Defendants argue to state’s high court that a Pennsylvania DA has been misusing the death penalty
HARRISBURG, Pa. (AP) — Two men accused of homicide and facing a potential death sentence if convicted asked Pennsylvania’s highest court Tuesday to restrict a county prosecutor’s pursuit of the death penalty, accusing him of misusing it to pressure defendants into guilty pleas or get them to turn state’s evidence.
The two defendants filed a petition before the state Supreme Court that suggests a range of actions to limit Washington County District Attorney Jason Walsh’s discretion in asking for capital punishment.
“The arbitrary seeking of the death penalty has become a crisis in Washington County, where a wildly disproportionate number” of the state’s prosecutorial death penalty notices of aggravating factors are filed, wrote lawyers for Jordan Clarke and Joshua George. They say Walsh, a Republican appointed in 2021 and elected to keep the job nearly two years ago, has sought the death penalty in 11 of the county’s 18 homicide cases during his term in office.
Walsh on Tuesday disputed the numbers, saying the county has had more than 18 homicide cases over that period. He said several of the cases during his tenure have involved the deaths of children, where one of the aggravating factors required for the death penalty, the young age of the victim, is simple to demonstrate in court.
“If it fits under the law, prosecutors can seek the death penalty,” Walsh said in a phone interview. “That’s just the law.”
The petition asks the justices to adopt “some or all” of the changes they want. They are asking for Walsh to be required to have an out-of-county judge, the attorney general’s office or a court-appointed special master review decisions to seek the death penalty; to stop the death penalty from being pursued in the cases of the two petitioners; and to get an outside judge to review all death penalty cases filed since the year Walsh took office.
Washington County is a suburban and rural area of more than 200,000 people with a history of coal mining and gas drilling in the state’s southwesternmost corner, about 28 miles (45 kilometers) southwest of Pittsburgh.

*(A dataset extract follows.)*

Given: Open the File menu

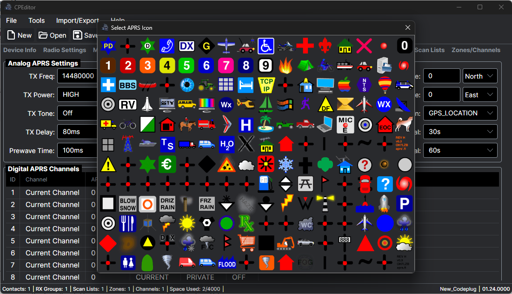Looking at the screenshot, I should pyautogui.click(x=11, y=20).
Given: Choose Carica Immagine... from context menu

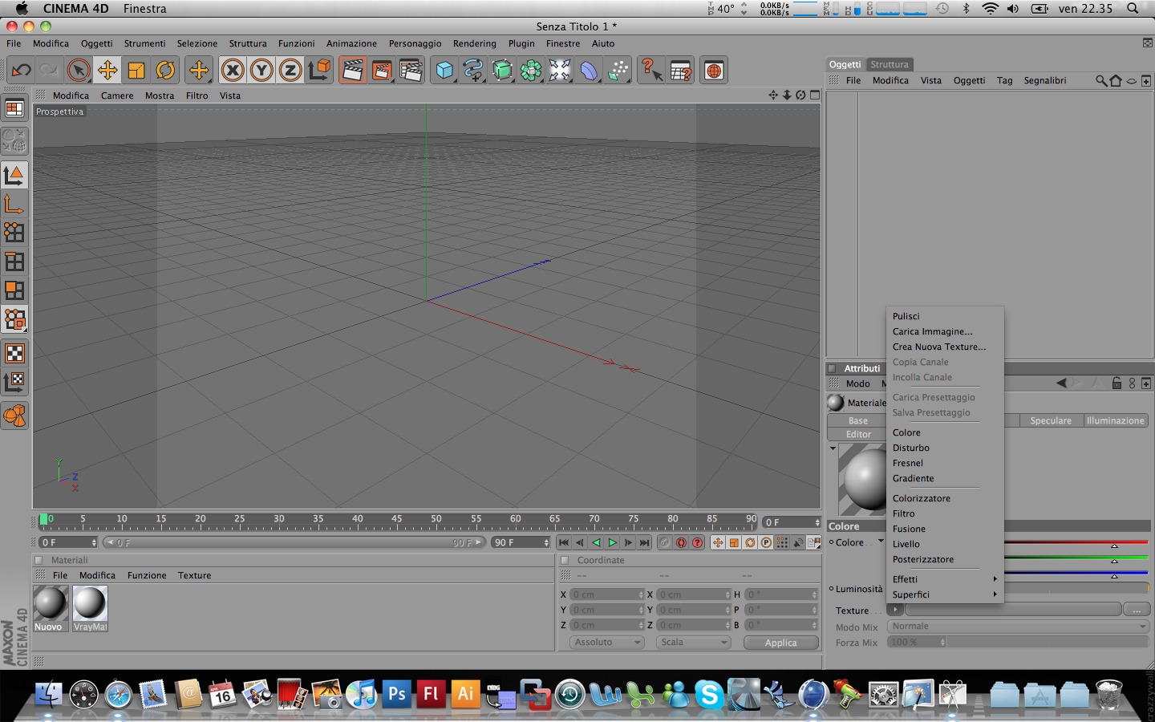Looking at the screenshot, I should coord(932,331).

“No county has a bottomless well of money to fund defense teams representing indigents facing capital punishment,” lawyers with the Philadelphia-based Atlantic Center for Capital Representation argued in asking the justices to take the unusual step of accepting a case without an underlying appeal. “The excessive, abusive, and coercive use of the death penalty by District Attorney Walsh has surely strained Washington County’s ability to fund constitutionally adequate defenses.”
As an example, the filing describes how the prosecutor’s office upgraded a woman’s charge of conspiracy to commit homicide to add criminal homicide after being told by defense lawyers that conspiracy was not sufficient to face a death penalty. She spent nearly four years in jail before the case was dismissed. Walsh said there is evidence supporting the case and he plans to appeal the dismissal.
In Clarke’s case, involving a 2-month-old boy’s death, the petition alleges Walsh “intervened to improperly influence the manner of death determination, filed homicide charges and a notice of aggravators before the manner of death was determined, and is pursuing a death sentence based on facially inappropriate aggravating circumstances.”
Walsh said state and federal courts have long upheld the legality of the death penalty. In Pennsylvania, only three people have been executed since the 1970s, and all had given up on their appeals. Appeals and natural deaths have shrunk Pennsylvania’s death row from well over 200 two decades ago to 94 inmates currently.
“This is nothing but a liberal Hail Mary from a liberal think tank,” Walsh said of the newly filed court petition. “Those allegations are nonsensical and without merit.”